(La narration qui suit porte la signature d'E. W. Mason, de Washington, et fut publiée dans une récente édition de Money.)
Après la dernière guerre, l'Allemagne se trouvait tellement chargée de dette, tant à l'intérieur par ses emprunts de guerre qu'à l'extérieur par les réclamations des vainqueurs, qu'il était littéralement impossible pour elle d'en sortir par les méthodes orthodoxes.
Elle fit donc une émission de papier-monnaie non rachetable, qu'elle força les créanciers de l'intérieur d'accepter en paiement de ses obligations.
Cette mesure eut pour effet de libérer les dettes intérieures. Mais l'argent n'étant ni rachetable ni argent légal, perdit rapidement toute sa valeur, ruinant l'épargne et jetant l'économie du pays dans le désarroi.

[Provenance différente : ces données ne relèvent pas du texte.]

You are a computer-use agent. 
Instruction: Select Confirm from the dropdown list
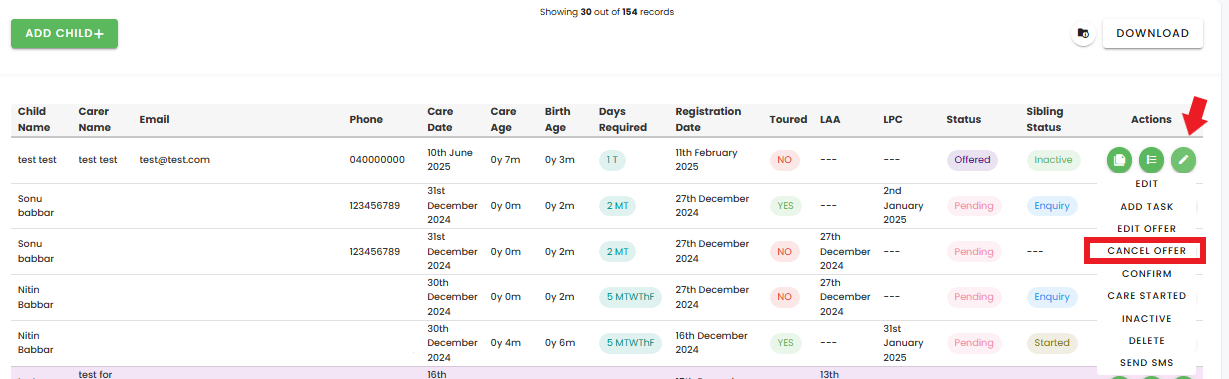point(1146,274)
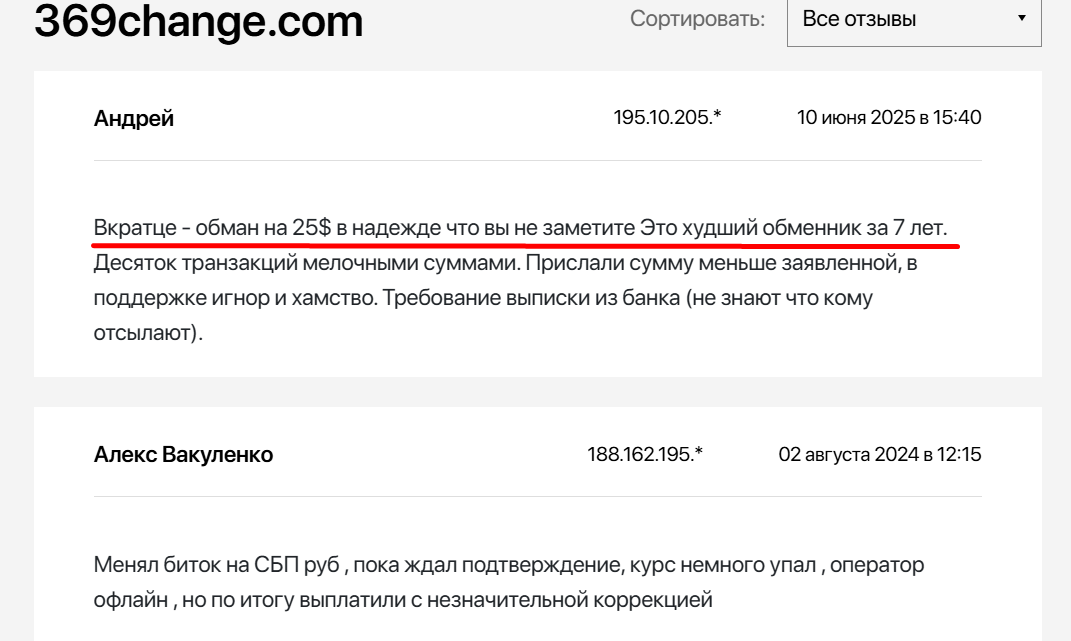Screen dimensions: 1071x641
Task: Click the word "отсылают" ending Андрей's review
Action: [144, 333]
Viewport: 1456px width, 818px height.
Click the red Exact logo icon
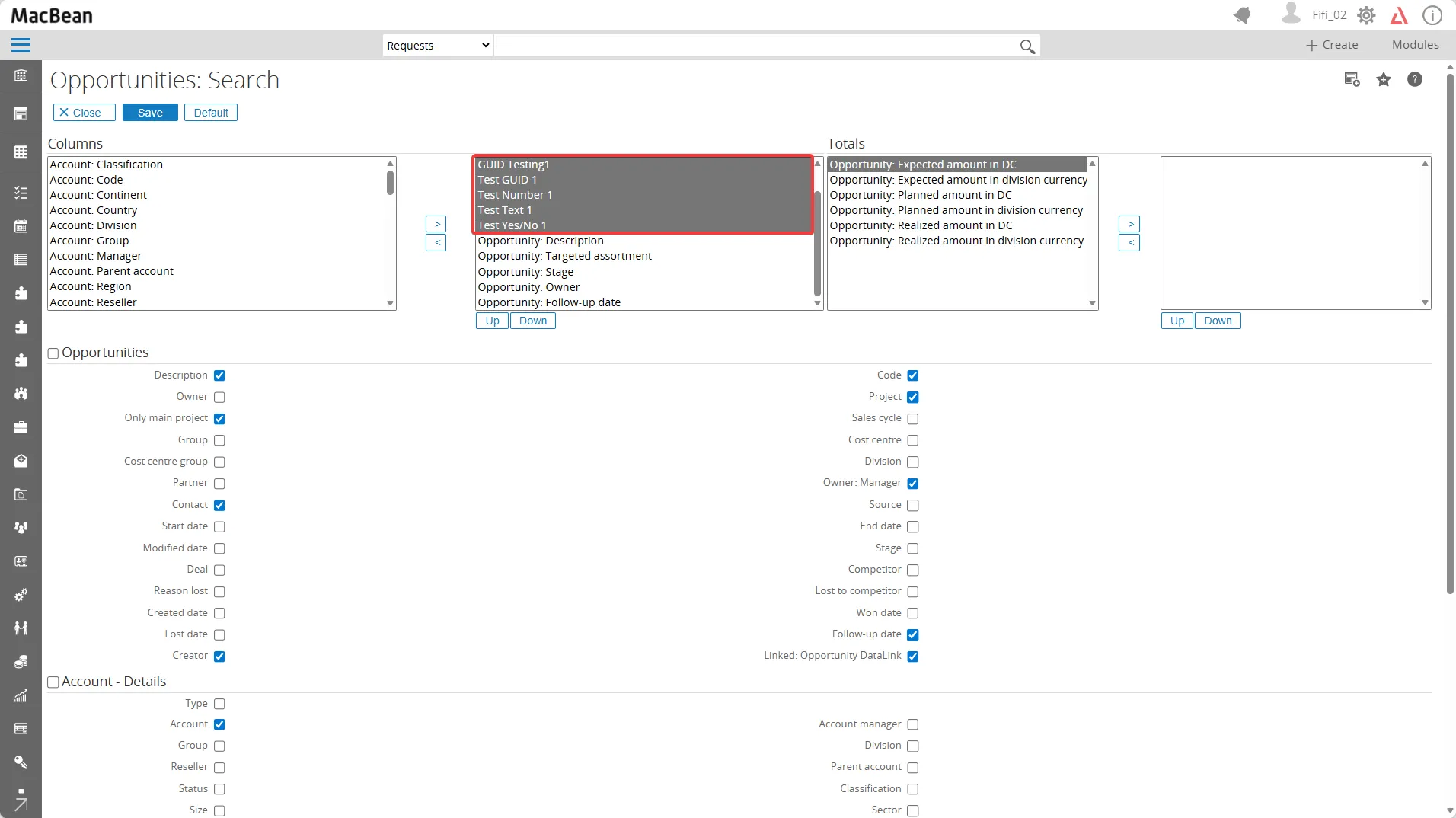pyautogui.click(x=1399, y=15)
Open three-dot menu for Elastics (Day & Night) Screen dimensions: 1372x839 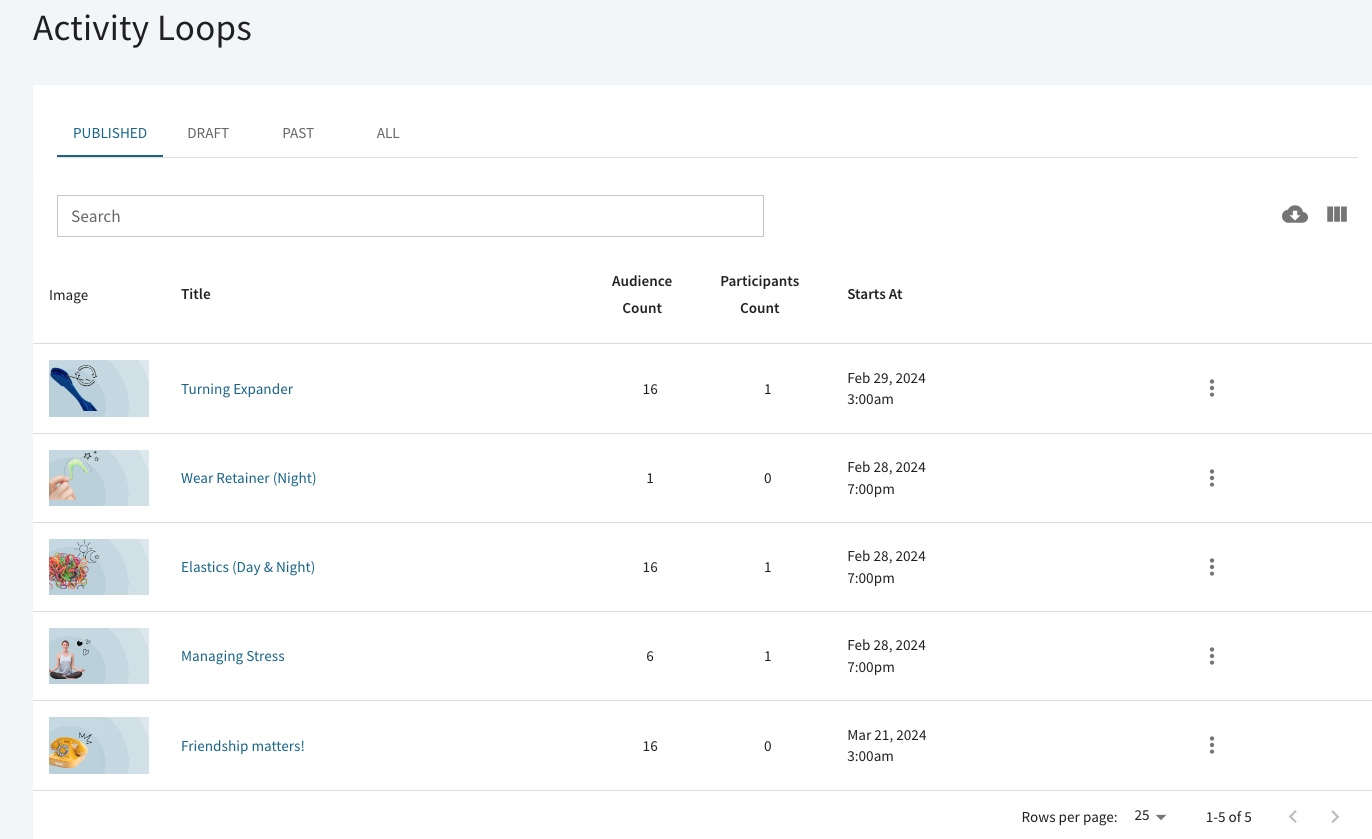tap(1211, 567)
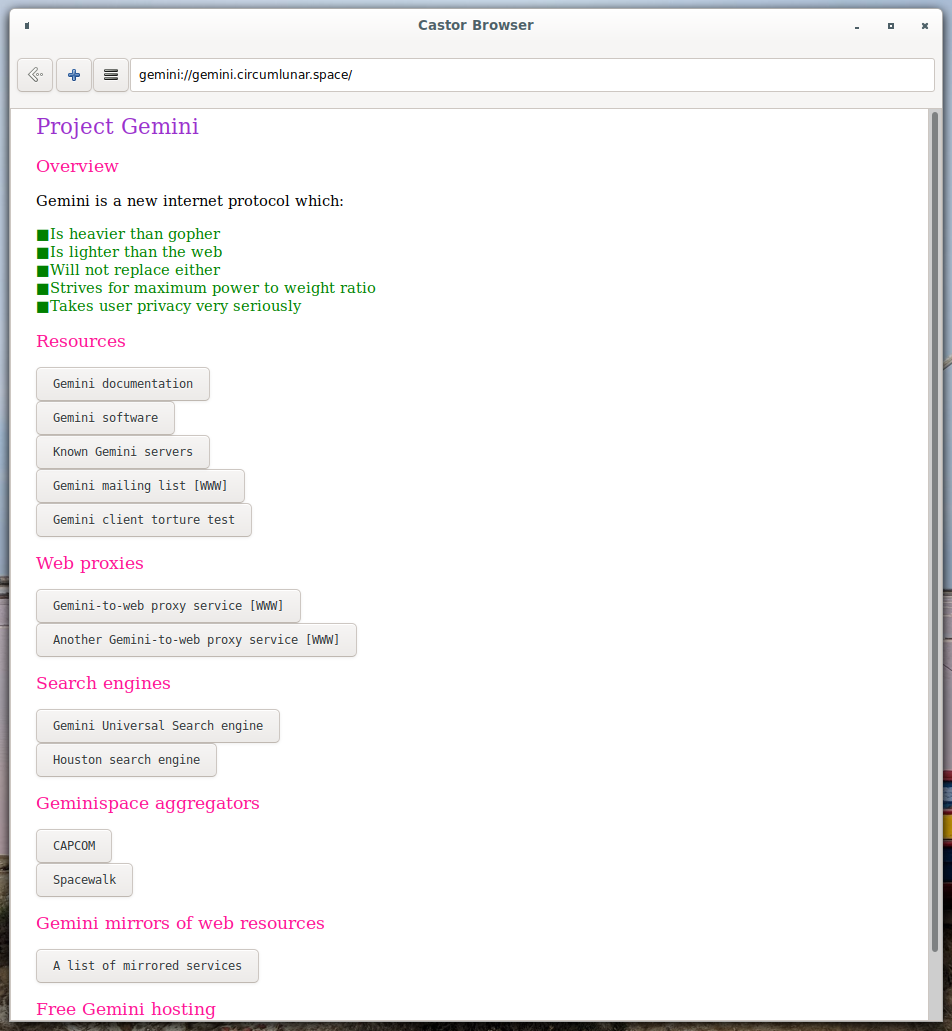Minimize the Castor Browser window
Screen dimensions: 952x1031
pos(857,26)
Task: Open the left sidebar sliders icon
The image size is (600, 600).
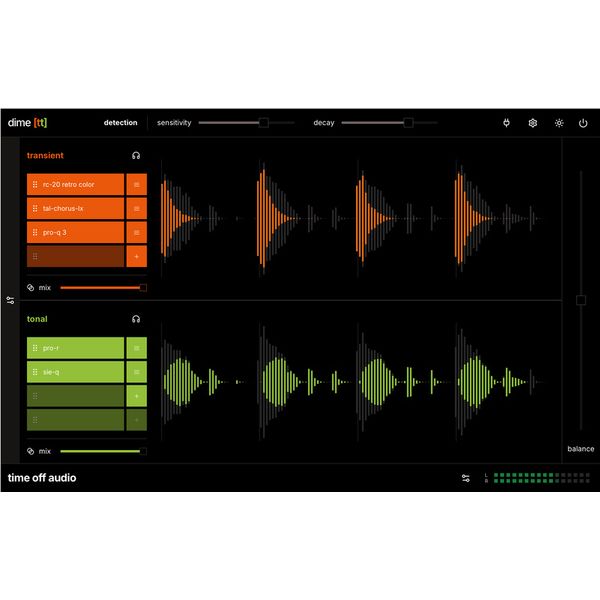Action: pos(10,300)
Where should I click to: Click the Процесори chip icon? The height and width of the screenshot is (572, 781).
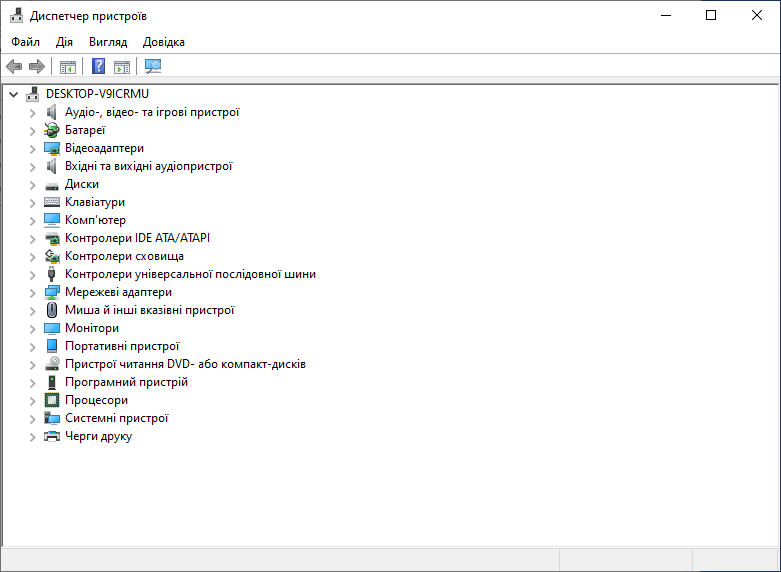click(53, 400)
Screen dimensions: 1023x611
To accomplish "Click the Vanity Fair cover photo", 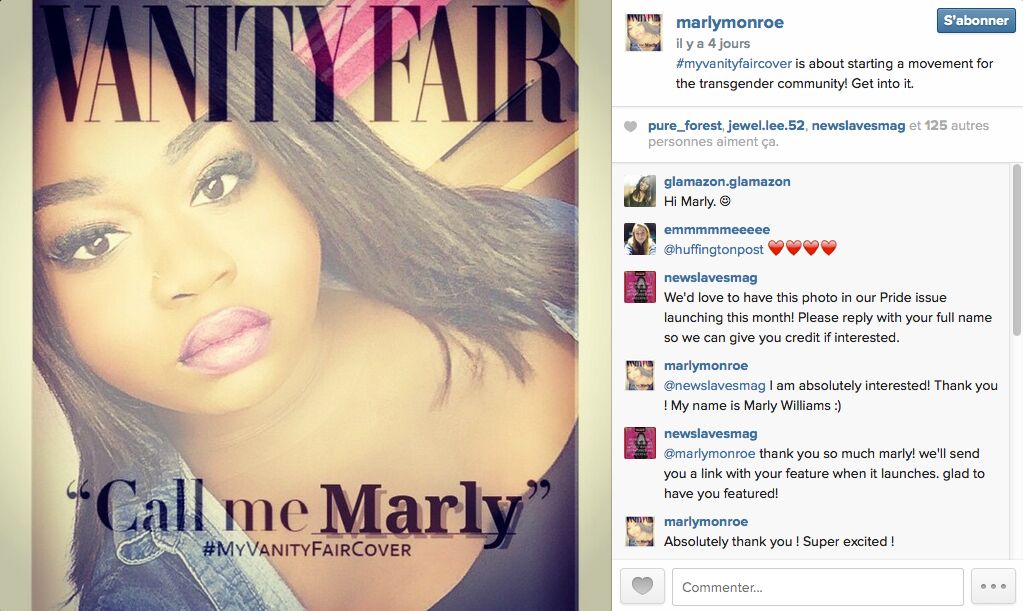I will coord(305,305).
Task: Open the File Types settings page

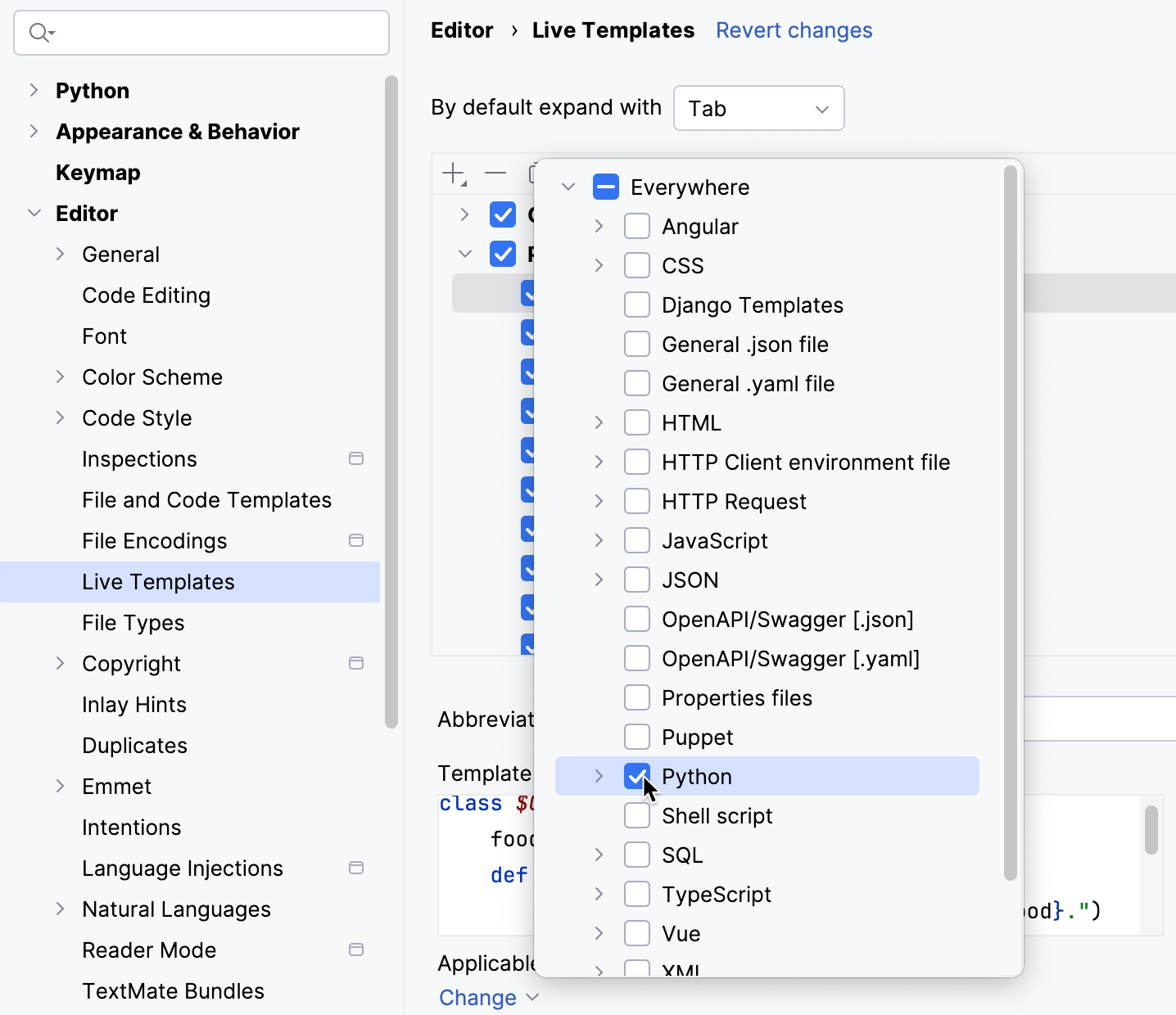Action: click(x=133, y=622)
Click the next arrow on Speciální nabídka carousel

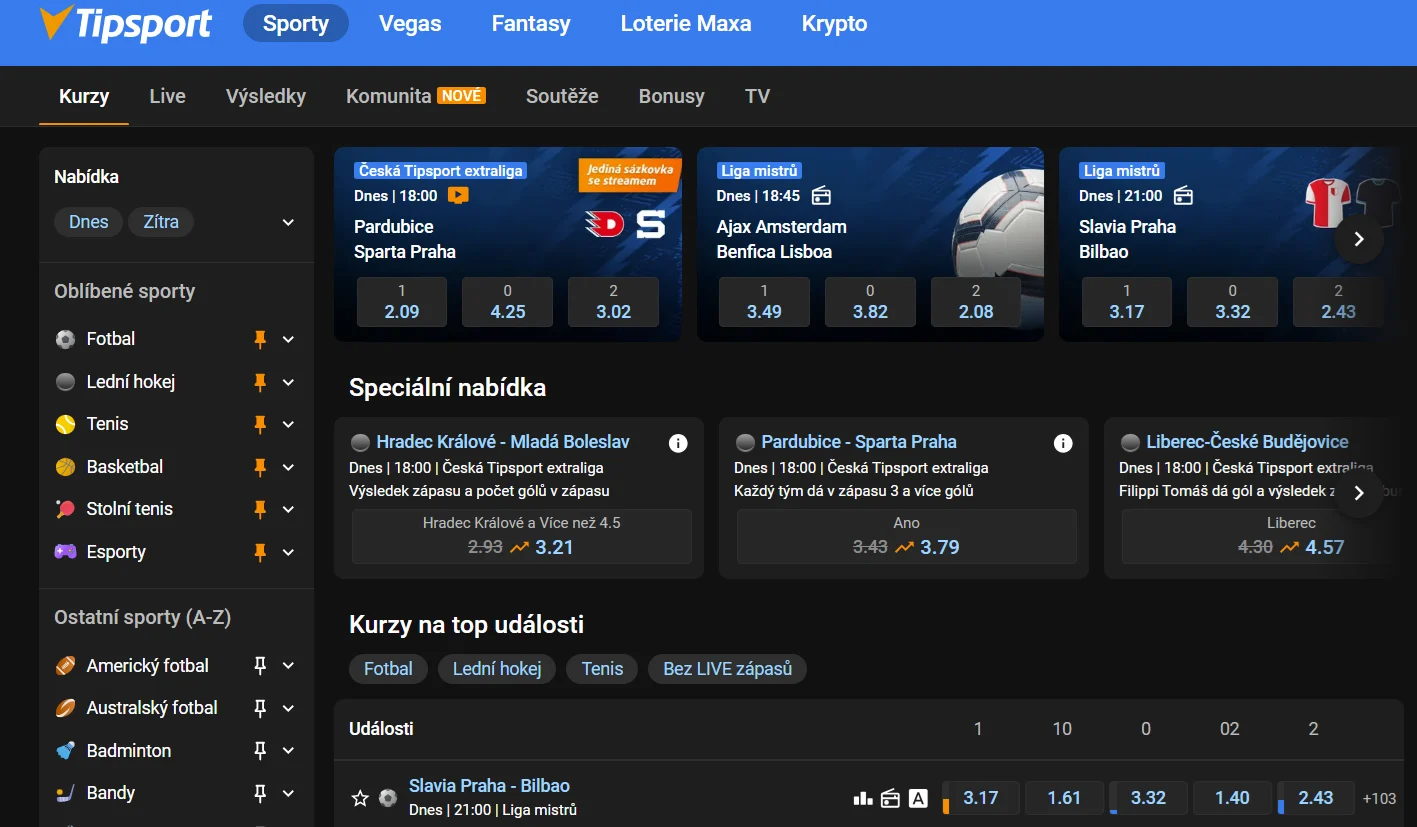coord(1358,493)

Ce fut l'inflation dont on a tant parlé.
Les Alliés, eux, exigèrent de l'or en paiement, et l'Allemagne leur passa de l'or tant qu'elle en eut. Après quoi, elle offrit de payer en nature, en travaux ou en marchandises. Mais les pays créanciers ne voulaient pas de la production allemande ; elle aurait concurrencé la leur et mis leurs nationaux dans le chômage.
Ne recevant plus d'or de l'Allemagne et ne voulant pas accepter ses produits, les pays refusèrent naturellement de livrer des matières premières à l'Allemagne et celle-ci était sur le point de s'écrouler dans la misère noire lorsque, justement à la faveur de ce marasme, les Nazis s'emparèrent du pouvoir.
Récemment, je questionnai un touriste revenu d'Europe, et voici l'histoire qu'il me raconta.
Pour insuffler une vie nouvelle aux affaires, Hitler appela les manufacturiers de chaussures de la nation et s'informa de leur rendement. Ils répondirent qu'ils produisaient à peu près dix pour cent de leur capacité.
— "Retournez chez vous, leur dit-il, et produisez à pleine capacité."
Les manufacturiers répliquèrent qu'ils répondaient déjà amplement aux commandes. Que feraient-ils de leurs excédents ? Hitler leur assura qu'il achèterait tout le surplus de leur production.
— "Mais nous n'avons pas de quoi acheter le cuir !"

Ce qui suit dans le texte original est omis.